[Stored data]

★ ★ ★ ★ ★

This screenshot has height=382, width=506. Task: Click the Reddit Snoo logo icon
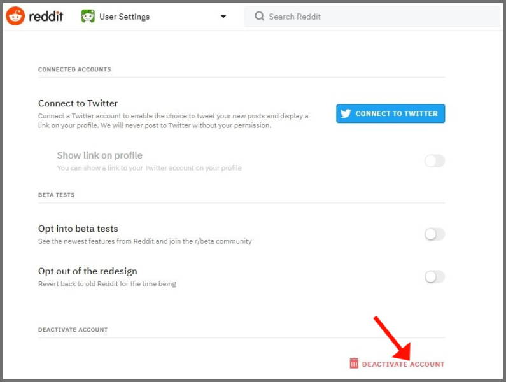coord(15,16)
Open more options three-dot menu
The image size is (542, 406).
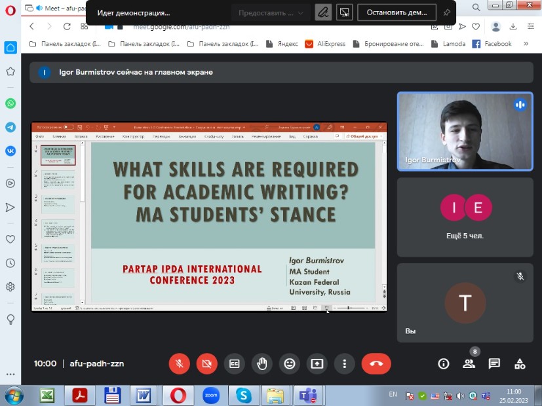point(344,363)
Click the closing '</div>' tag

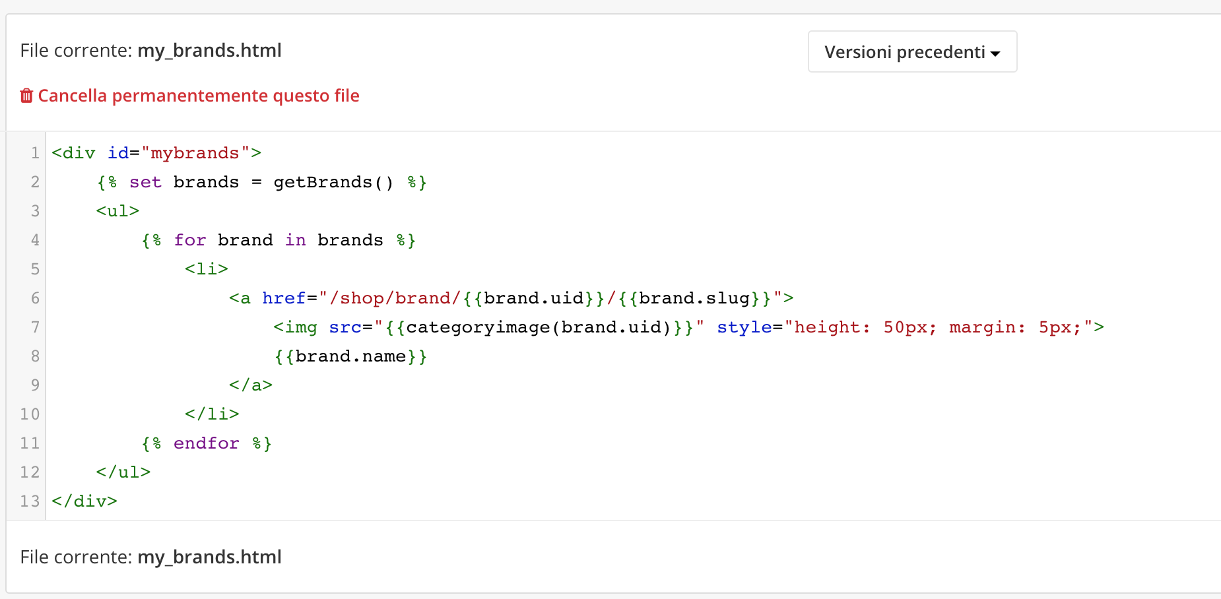84,501
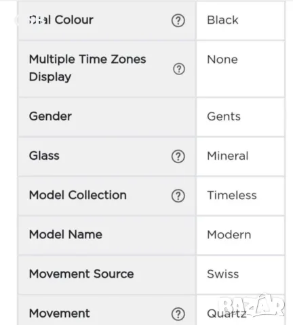This screenshot has width=293, height=325.
Task: Click the Gents gender value
Action: pos(224,116)
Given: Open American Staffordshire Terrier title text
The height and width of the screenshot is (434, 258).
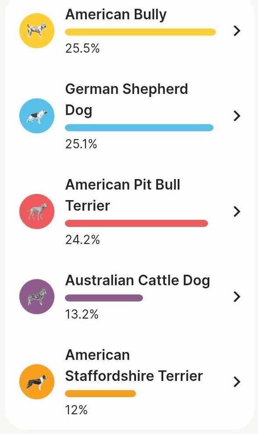Looking at the screenshot, I should tap(134, 366).
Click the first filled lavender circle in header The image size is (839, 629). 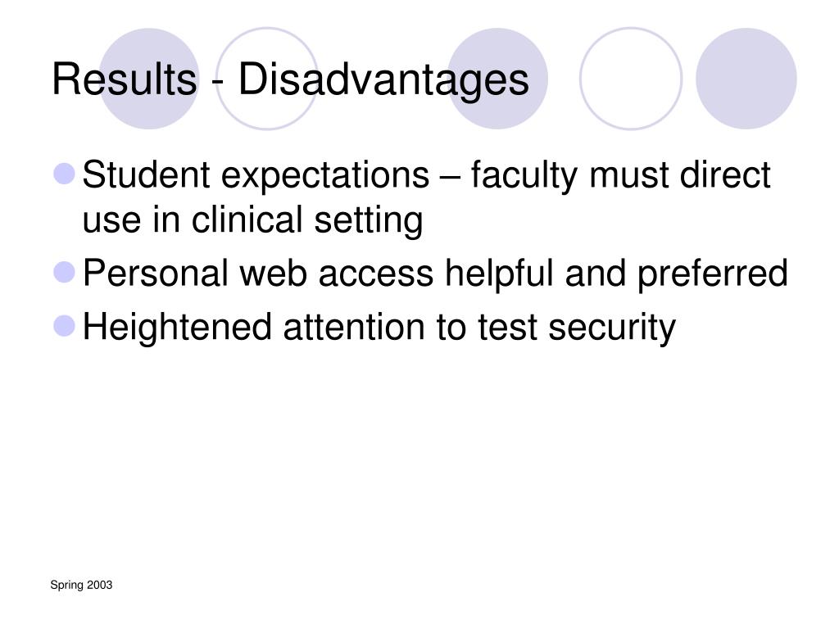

★ ★ ★ ★ ★

Your objective -
All lines from the one containing "The image size is (542, 406)." through the final line of the records are to be retyped exactly; no other lines and no pictures are to be included.

Task solution -
The image size is (542, 406).
point(344,363)
Click the closing '</div>' tag

84,501
This screenshot has width=293, height=325.
Task: Click the Gents gender value
Action: pos(224,116)
Given: Open American Staffordshire Terrier title text
The height and width of the screenshot is (434, 258).
Looking at the screenshot, I should tap(134, 366).
Click the first filled lavender circle in header The image size is (839, 629). 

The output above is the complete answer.